Are people with Down syndrome protected from developing solid tumors in some way? So suggests new research published in Scientific Reports, explaining that the same set of genes responsible for poor muscle development and heart valve dysfunction could protect against the growth of solid tumors. The research comes from scientists at Stanley Manne Children's Research Institute from Ann & Robert H. Lurie Children's Hospital of Chicago.
Down syndrome is a congenital genetic disorder caused by trisomy 21 (T21) that is associated with cognitive impairment, muscle hypotonia, heart defects – and, apparently, a low incidence of solid tumor formation.
"Our promising preliminary data carries strong potential for ultimately developing gene-targeted therapies to inhibit solid tumor growth in the general population," says co-lead author Yekaterina Galat. "Our findings may also provide gene targets for therapies aimed at alleviating the clinical abnormalities in people with Down syndrome."
In conducting this study, Galat and co-lead author Mariana Perepitchka made induced pluripotent stem cells from skin samples from people with Down syndrome. The stem cells were then differentiated into endothelial cells and mesodermal cells. It was during this process that Galat and Perepitchka noticed the down-regulated genes that play a role in the abnormal muscle development and heart problems that are associated with the syndrome. But more telling was the role that these down-regulated genes play in solid tumor formation and growth.
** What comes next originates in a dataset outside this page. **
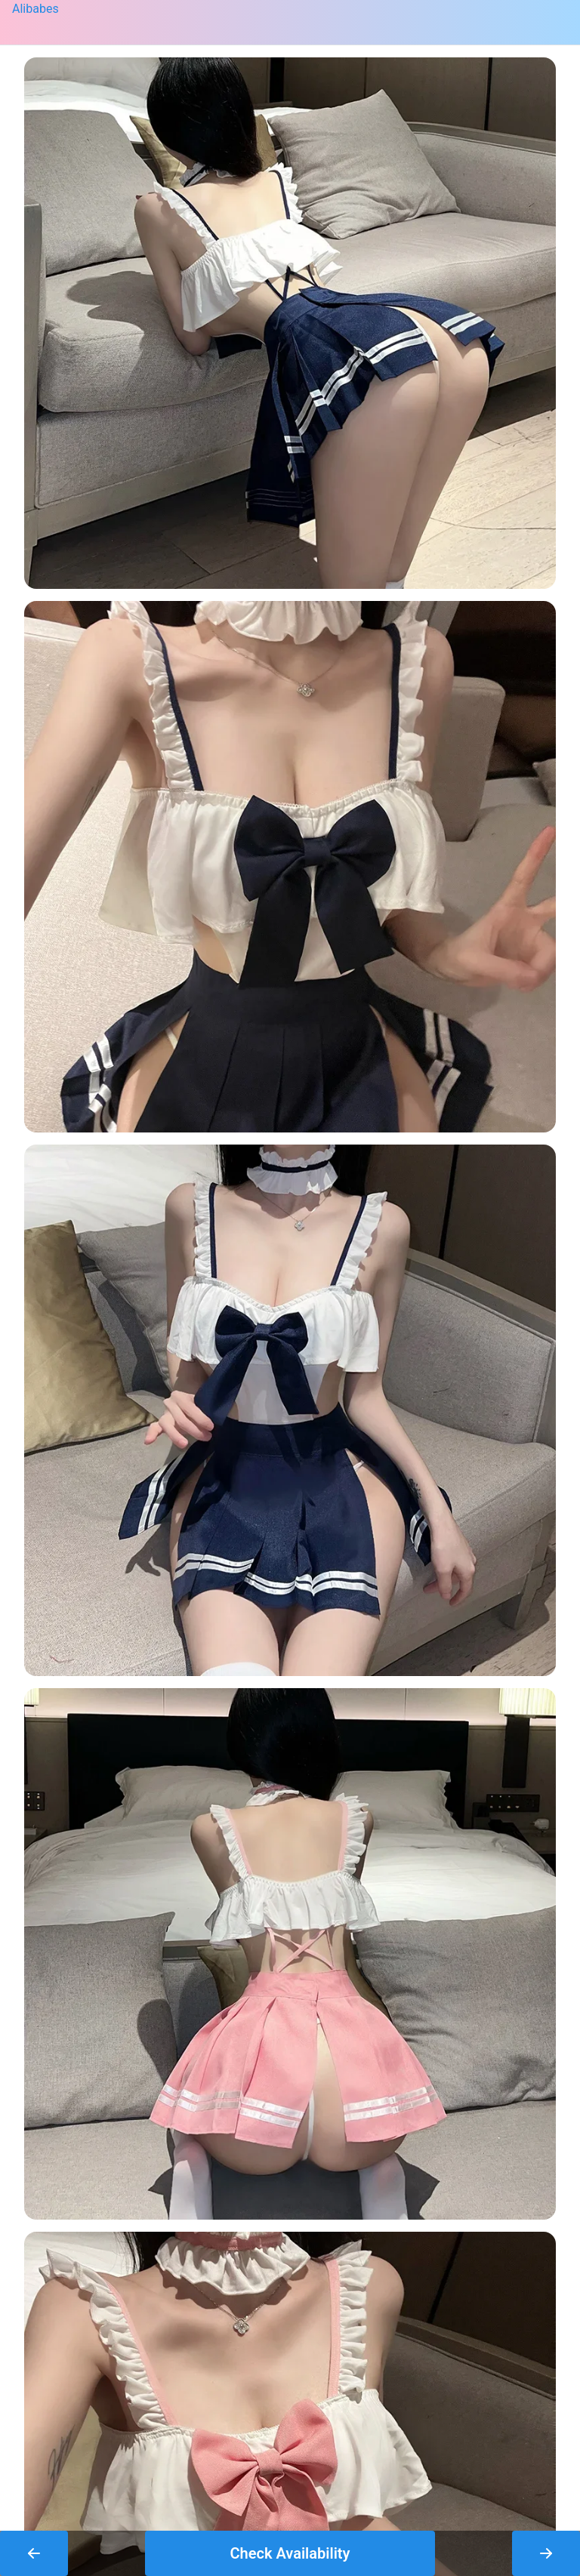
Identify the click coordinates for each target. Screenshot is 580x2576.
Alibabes (35, 9)
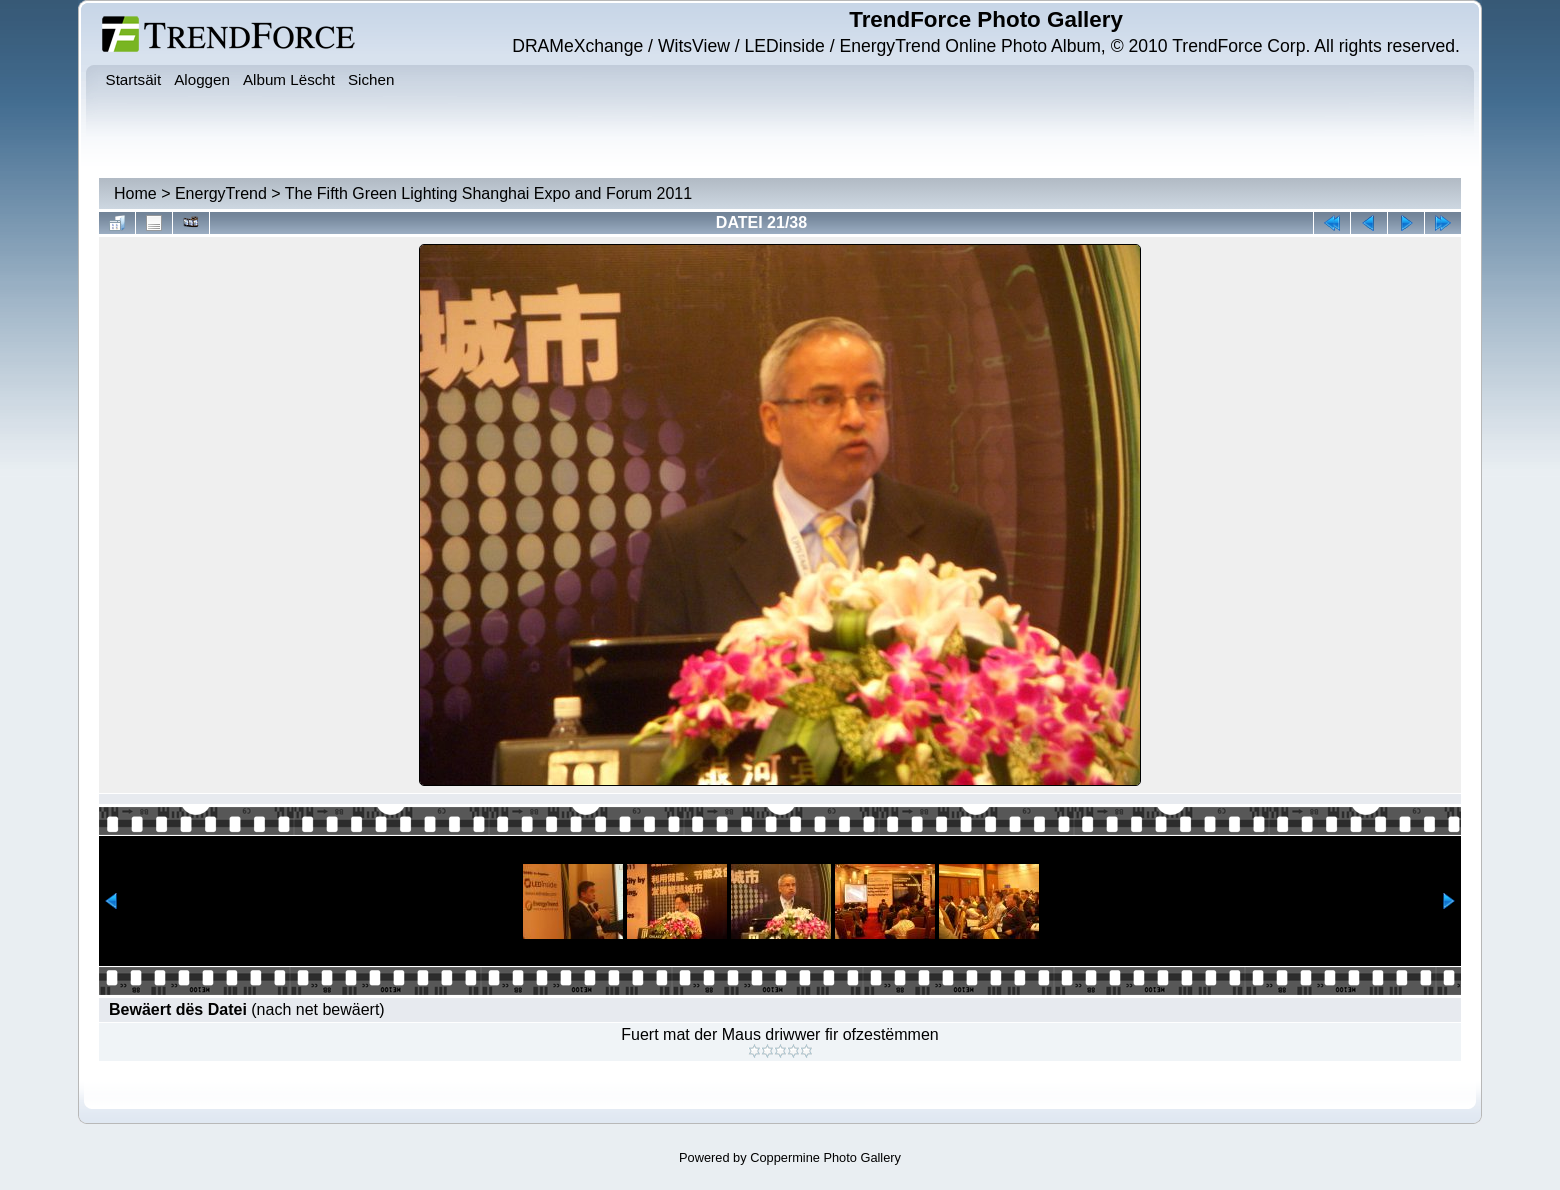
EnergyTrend (221, 193)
They say that the decreased expression of these genes impeded cell movement, slowed proliferation and reduced inflammatory response, ultimately making it hard for solid tumors to form and grow. Upon observing this discovery, the researchers followed-up their finding by running genome-wide analyses from publicly available data from 11,000 patients.
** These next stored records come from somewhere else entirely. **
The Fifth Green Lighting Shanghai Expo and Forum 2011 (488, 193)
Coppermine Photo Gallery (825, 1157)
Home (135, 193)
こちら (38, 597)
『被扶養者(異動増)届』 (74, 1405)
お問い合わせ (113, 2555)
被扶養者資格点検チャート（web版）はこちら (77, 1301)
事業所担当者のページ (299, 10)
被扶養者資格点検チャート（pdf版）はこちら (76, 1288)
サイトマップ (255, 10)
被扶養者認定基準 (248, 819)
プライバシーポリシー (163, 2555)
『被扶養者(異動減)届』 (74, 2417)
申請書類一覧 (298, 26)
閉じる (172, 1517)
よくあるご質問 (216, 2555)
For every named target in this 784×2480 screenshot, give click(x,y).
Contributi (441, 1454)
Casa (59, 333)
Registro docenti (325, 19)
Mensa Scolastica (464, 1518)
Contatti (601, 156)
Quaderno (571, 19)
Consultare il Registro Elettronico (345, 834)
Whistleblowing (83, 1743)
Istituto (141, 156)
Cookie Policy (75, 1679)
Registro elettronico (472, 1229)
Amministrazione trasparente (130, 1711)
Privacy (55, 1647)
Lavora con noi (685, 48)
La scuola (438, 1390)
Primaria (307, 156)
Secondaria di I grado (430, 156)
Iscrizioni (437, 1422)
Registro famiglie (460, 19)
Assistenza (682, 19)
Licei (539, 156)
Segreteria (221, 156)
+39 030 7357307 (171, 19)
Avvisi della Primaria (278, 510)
"When we performed genomic analyses comparing mesodermal and endothelial cell lines, we were surprised to find that trisomy 21 impacted gene expression across the entire genome. Furthermore, the decreased expression of the genes we studied was consistent, and the large extent of their down-regulation was notable as well," says Perepitchka. "This significant down-regulation potentially creates conditions that are opposite of what solid tumors would need to take hold. So, in a way, Down syndrome provides us with a non-traditional lens to study cancer development."
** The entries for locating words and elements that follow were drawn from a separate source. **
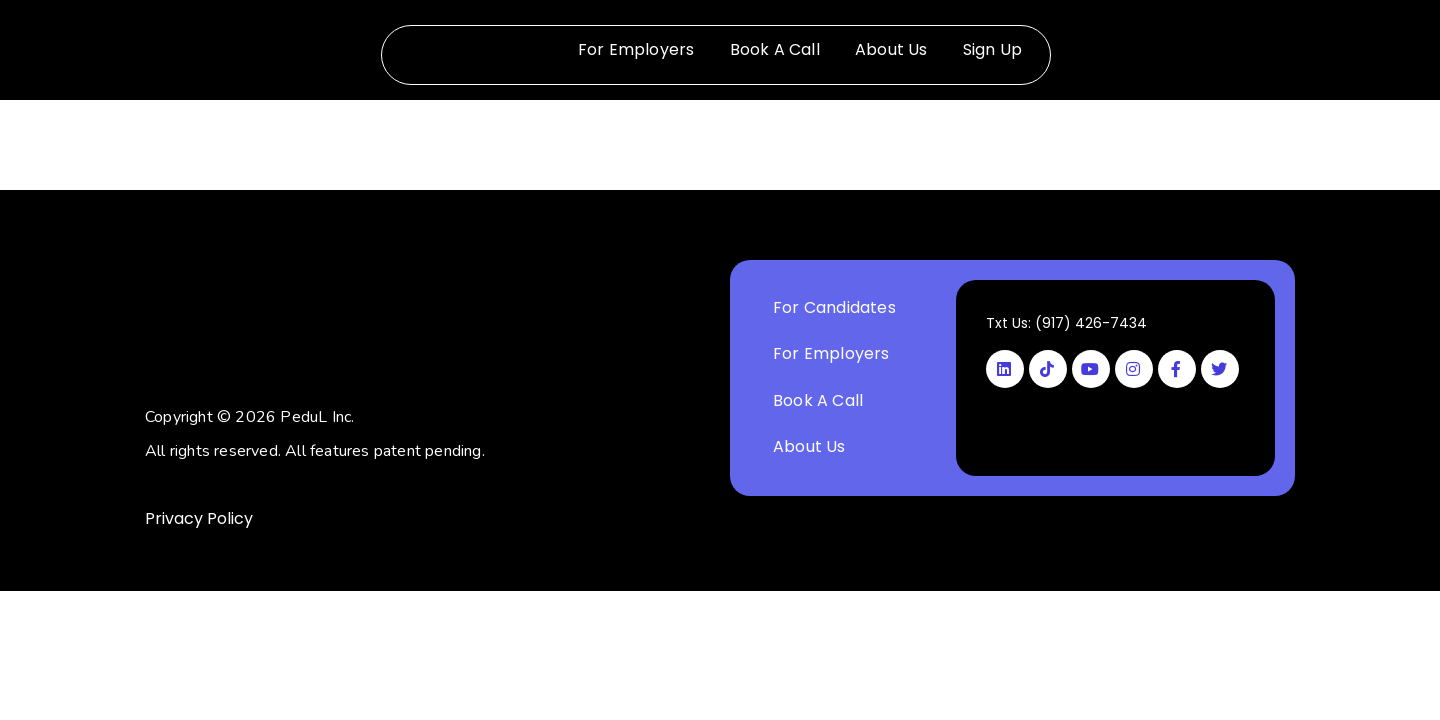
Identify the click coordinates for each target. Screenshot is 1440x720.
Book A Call (775, 49)
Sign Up (992, 49)
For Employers (636, 49)
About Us (891, 49)
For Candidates (834, 307)
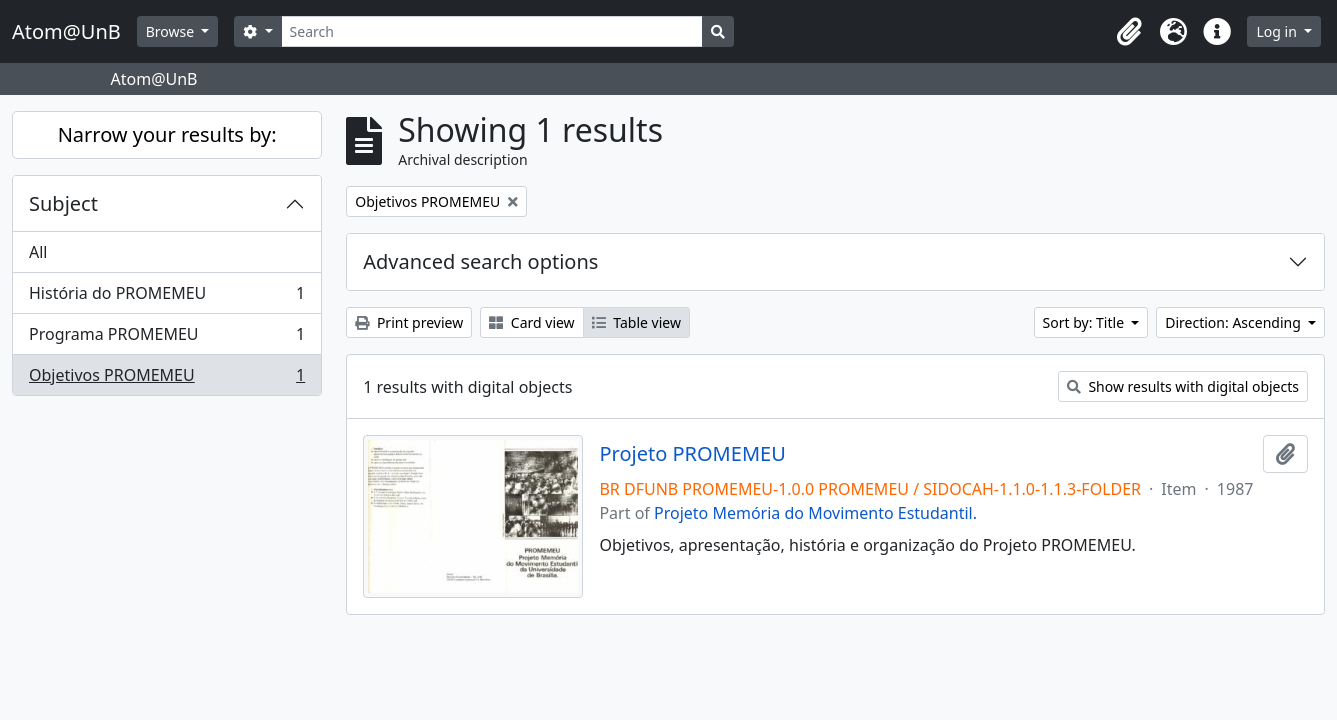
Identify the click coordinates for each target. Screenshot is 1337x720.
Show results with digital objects (1183, 386)
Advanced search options (480, 261)
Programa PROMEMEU (166, 338)
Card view (531, 322)
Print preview (409, 322)
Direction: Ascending (1234, 322)
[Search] (492, 31)
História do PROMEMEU (166, 297)
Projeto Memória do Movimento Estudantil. (815, 513)
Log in (1278, 31)
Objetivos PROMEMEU (166, 379)
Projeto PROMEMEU (692, 454)
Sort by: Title (1085, 322)
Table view (636, 322)
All (38, 252)
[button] (1129, 32)
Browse (172, 31)
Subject (63, 203)
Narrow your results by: (167, 134)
"We still need to validate our findings in an animal model," says senior author Vasil Galat, PhD, Director of Human iPS and Stem Cell Core at Manne Research Institute at Lurie Children's and Research Assistant Professor of Pathology at Northwestern University Feinberg School of Medicine. "The potential for gene-targeted therapies is very exciting, especially since it could help individuals born with Down syndrome and the general population battling cancer."